Nowadays, the semiconductor device is at around 50 nm technology node, the leakage current between the source and drain electrodes increases rapidly with the decreasing channel length. It is necessary to use a new device for low leakage current and reduce power dissipation beyond 30 nm technology. Tunneling-field effect transistor has a very low leakage current. It can reduce the chip size and lower the supply voltage. Although the leakage current of tunneling-field effect transistor is lower than the traditional MOSFET, the leakage current of tunneling-field effect transistor is also increasing when the channel is shortening. Therefore, with the gate length of 20 nm, the drain leakage current of conventional planar-channel tunneling-field effect transistor will also increase. The drive current of TFET is 3 to 4 orders of magnitude lower than that of MOSFET. Thus the drive current of TFET needs to be improved for better chip performance. In the current available technologies, a TFET with improved drive current will also have a increased leakage current deteriorating the chip performance.

BRIEF SUMMARY OF THE INVENTION

In view of that, the present invention intends to propose a TFET semiconductor device with increased drive current and lowered leakage current. At the same time, the method of manufacturing will also be proposed.

The present invention discloses a TFET semiconductor device with source electrode made of narrow band-gap material. Because of application of narrow band-gap material, an increased drive current can be achieved. At the same time, the leakage current of the proposed TFET is suppressed due to the increased channel length by using U-shaped channel.
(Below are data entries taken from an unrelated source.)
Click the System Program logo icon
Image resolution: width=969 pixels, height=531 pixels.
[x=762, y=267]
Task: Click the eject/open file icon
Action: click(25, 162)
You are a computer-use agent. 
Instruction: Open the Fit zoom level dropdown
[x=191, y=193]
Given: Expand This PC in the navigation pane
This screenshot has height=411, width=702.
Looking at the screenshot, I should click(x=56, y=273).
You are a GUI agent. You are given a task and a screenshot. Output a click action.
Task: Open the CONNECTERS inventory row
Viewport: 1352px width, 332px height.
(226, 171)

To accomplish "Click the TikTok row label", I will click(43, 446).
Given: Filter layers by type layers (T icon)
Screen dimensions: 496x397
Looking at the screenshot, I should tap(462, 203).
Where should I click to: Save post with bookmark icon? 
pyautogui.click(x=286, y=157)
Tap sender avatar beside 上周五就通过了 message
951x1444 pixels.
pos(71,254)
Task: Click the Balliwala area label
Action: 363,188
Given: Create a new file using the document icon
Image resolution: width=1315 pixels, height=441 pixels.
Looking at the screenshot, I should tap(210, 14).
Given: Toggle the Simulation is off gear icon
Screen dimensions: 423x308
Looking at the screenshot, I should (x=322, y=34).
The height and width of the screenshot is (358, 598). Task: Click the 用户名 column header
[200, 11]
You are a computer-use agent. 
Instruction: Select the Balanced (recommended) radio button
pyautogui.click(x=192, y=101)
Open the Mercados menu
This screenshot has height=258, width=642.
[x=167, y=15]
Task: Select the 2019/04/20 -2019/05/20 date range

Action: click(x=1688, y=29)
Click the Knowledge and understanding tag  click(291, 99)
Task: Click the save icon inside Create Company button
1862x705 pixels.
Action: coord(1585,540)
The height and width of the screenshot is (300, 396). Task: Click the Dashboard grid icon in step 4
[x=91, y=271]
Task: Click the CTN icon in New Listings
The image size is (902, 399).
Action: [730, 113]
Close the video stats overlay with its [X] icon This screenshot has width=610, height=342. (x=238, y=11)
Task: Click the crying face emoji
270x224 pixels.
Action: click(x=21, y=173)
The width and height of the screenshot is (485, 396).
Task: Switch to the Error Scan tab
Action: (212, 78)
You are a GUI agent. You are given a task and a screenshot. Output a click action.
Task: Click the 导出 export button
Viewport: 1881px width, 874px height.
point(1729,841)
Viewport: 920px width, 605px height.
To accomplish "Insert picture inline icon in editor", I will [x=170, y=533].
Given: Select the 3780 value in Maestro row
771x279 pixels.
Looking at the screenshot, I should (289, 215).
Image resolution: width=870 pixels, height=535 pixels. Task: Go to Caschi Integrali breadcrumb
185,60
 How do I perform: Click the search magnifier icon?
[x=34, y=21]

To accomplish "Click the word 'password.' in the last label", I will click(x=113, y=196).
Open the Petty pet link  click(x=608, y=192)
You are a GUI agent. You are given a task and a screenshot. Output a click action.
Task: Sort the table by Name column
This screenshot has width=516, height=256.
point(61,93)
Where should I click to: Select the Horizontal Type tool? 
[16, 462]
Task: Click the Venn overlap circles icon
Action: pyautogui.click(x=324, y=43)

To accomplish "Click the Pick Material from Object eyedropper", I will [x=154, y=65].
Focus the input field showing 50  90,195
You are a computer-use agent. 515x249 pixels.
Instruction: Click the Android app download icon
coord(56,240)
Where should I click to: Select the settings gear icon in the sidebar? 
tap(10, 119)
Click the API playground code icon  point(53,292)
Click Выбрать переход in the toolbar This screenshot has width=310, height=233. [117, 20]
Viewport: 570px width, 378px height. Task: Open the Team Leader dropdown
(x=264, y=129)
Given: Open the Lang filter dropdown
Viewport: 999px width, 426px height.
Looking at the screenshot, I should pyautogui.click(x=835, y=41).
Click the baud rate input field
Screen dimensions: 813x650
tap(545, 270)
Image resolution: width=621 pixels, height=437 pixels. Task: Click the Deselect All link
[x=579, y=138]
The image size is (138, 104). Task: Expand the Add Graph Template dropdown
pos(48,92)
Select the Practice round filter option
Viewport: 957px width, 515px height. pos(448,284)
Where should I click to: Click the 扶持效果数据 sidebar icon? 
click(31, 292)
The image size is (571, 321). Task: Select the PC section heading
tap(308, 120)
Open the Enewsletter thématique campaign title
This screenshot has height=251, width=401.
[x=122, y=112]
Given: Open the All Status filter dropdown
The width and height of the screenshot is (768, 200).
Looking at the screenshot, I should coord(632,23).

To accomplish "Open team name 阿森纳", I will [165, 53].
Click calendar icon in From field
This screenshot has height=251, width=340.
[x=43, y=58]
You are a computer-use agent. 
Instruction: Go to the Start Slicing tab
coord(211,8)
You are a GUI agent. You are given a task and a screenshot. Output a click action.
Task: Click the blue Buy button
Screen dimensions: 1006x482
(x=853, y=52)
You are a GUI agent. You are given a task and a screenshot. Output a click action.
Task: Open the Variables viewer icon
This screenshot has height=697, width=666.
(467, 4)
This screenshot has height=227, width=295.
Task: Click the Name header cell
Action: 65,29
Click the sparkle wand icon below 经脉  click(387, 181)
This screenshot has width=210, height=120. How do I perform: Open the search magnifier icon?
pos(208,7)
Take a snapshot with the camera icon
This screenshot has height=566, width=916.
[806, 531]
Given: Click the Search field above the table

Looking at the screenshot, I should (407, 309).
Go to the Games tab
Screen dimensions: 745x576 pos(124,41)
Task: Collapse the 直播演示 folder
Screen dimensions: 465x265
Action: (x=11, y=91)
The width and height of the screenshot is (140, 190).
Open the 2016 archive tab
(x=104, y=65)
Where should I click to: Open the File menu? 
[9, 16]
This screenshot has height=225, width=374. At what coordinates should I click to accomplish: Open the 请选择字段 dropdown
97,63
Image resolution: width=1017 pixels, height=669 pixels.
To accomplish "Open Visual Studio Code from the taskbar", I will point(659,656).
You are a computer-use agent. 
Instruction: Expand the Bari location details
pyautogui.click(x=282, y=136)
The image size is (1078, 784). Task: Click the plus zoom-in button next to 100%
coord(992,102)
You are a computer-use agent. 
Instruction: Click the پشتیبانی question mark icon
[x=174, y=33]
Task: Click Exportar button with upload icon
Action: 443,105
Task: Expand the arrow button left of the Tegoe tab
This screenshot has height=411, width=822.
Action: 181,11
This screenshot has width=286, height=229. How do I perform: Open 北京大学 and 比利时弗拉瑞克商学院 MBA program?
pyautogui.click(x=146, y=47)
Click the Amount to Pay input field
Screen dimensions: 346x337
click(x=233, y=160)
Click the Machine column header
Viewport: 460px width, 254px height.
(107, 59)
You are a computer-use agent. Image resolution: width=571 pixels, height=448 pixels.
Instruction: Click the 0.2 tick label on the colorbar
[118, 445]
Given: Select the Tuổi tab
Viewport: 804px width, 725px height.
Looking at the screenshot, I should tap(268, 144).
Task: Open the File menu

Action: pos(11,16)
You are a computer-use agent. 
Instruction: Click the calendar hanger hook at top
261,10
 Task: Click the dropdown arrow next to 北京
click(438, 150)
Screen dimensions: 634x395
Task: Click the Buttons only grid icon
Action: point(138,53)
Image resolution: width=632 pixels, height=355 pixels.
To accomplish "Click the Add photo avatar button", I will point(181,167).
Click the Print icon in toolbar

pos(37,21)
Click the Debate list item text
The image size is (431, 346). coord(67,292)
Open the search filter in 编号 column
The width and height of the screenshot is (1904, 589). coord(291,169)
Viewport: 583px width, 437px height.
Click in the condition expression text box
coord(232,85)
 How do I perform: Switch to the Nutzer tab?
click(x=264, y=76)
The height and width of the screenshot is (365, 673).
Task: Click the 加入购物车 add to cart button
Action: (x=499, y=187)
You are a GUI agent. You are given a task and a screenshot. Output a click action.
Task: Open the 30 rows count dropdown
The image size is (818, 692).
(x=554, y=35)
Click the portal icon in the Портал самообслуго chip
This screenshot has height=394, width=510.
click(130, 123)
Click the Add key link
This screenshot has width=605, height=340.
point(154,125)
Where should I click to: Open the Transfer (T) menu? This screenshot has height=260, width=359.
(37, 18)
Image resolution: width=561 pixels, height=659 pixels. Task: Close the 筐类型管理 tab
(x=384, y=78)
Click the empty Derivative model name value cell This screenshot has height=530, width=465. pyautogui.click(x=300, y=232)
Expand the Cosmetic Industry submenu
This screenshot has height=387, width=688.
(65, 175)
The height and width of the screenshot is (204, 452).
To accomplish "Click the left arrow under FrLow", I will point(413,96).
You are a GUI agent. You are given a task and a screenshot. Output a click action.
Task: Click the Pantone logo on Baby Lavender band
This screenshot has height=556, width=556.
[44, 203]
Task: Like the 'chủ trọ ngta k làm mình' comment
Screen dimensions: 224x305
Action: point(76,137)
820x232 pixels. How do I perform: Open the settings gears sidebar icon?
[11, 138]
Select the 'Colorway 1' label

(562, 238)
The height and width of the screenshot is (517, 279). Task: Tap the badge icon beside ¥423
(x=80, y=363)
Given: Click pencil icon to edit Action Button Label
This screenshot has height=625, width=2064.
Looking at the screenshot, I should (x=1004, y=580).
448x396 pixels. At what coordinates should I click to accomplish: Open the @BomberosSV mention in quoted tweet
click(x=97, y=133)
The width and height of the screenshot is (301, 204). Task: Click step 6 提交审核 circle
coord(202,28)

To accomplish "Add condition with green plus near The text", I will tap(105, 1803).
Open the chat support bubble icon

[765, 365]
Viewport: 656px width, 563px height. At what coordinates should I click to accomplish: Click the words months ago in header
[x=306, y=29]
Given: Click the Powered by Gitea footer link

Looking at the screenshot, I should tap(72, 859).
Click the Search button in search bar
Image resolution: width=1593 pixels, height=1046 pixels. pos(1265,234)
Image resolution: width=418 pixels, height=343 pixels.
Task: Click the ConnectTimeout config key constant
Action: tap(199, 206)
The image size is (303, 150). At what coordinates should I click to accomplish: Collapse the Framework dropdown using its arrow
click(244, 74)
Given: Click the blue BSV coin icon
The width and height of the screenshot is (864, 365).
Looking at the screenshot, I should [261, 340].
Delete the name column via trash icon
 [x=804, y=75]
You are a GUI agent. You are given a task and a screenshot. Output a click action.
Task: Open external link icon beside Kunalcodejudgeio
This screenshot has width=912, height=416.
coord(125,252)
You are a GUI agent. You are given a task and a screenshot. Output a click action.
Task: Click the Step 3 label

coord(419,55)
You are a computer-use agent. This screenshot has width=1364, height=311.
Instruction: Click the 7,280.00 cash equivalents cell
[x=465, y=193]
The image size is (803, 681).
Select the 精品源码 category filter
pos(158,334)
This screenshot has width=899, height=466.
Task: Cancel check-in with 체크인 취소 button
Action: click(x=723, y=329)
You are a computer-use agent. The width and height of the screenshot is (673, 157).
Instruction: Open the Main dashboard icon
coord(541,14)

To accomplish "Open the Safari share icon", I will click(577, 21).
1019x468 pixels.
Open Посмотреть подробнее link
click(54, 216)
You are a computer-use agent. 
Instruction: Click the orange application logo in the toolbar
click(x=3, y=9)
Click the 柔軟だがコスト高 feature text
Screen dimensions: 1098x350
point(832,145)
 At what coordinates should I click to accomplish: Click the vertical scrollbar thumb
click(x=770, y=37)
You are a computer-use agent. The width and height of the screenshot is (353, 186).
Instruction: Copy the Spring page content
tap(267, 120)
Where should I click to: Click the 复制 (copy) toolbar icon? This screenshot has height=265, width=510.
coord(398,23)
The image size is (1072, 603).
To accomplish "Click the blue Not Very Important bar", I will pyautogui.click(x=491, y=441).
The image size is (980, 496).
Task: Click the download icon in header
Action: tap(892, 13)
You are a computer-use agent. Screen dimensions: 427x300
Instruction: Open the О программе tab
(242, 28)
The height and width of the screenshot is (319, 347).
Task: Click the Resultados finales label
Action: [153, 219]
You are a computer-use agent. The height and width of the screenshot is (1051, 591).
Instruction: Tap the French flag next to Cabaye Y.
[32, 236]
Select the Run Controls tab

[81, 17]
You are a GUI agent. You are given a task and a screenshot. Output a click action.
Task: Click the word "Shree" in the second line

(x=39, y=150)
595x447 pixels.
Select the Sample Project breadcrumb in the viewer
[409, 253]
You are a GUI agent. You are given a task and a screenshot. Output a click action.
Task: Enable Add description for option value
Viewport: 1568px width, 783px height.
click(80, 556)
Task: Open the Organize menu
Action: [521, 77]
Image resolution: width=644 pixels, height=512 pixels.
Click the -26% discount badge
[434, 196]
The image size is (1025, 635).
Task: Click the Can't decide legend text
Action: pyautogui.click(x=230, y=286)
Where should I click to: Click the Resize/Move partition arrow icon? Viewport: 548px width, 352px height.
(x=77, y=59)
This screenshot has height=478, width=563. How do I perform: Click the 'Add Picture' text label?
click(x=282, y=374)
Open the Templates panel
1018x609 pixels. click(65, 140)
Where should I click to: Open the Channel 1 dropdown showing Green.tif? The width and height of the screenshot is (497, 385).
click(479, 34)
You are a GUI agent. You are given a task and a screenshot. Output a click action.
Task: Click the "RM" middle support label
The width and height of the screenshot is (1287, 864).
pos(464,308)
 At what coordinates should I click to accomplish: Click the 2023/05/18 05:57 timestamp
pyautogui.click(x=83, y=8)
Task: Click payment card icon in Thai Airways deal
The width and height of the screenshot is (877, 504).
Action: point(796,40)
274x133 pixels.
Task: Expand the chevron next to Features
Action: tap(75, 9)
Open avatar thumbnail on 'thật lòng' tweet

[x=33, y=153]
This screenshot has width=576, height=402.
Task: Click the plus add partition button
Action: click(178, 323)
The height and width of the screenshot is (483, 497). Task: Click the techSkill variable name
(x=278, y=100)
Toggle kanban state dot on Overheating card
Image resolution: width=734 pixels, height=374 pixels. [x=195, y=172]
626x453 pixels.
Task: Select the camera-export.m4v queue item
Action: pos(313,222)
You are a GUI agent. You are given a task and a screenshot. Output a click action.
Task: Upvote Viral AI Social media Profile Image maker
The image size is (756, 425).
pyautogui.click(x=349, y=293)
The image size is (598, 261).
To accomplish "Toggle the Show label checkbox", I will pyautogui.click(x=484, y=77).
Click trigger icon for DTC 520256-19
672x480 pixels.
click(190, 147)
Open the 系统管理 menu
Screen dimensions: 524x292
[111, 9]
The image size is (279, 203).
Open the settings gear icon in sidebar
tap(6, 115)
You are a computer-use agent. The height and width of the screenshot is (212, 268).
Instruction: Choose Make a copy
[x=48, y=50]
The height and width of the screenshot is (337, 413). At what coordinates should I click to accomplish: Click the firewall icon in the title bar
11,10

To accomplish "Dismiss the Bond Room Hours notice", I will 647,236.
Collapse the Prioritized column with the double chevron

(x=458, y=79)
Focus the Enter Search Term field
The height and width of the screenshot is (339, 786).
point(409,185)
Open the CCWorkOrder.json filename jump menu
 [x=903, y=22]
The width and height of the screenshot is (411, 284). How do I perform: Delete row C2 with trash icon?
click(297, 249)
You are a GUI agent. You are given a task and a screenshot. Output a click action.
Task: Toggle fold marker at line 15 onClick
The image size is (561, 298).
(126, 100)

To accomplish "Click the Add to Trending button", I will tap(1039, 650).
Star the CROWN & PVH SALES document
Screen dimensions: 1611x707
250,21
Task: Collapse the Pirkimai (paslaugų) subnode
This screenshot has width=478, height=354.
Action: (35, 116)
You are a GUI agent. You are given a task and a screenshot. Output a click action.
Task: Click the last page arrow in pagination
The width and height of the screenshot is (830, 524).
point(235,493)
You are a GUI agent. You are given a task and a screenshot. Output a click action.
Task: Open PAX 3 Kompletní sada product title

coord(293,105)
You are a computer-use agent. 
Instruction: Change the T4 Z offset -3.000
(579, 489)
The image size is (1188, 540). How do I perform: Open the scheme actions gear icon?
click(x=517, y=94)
Therefore, the leakage current of the TFET is suppressed while the drive current is improved.

A Semiconductor device which is a tunneling field effect transistor type semiconductor device, in which the source material is characterized as narrow band-gap material; meanwhile, there is a u-groove channel.

the said narrow band-gap material is SiGe.

the said tunneling field effect transistor is the complementary tunneling field effect transistor, composed by the n-type and p-type TFET which have source regions made of narrow band-gap materials.

the said narrow band-gap material of the said n-type TFET is SiGe or Ge.

the said narrow band-gap material of the said p-type TFET is made of InGaAs or AlGaAs.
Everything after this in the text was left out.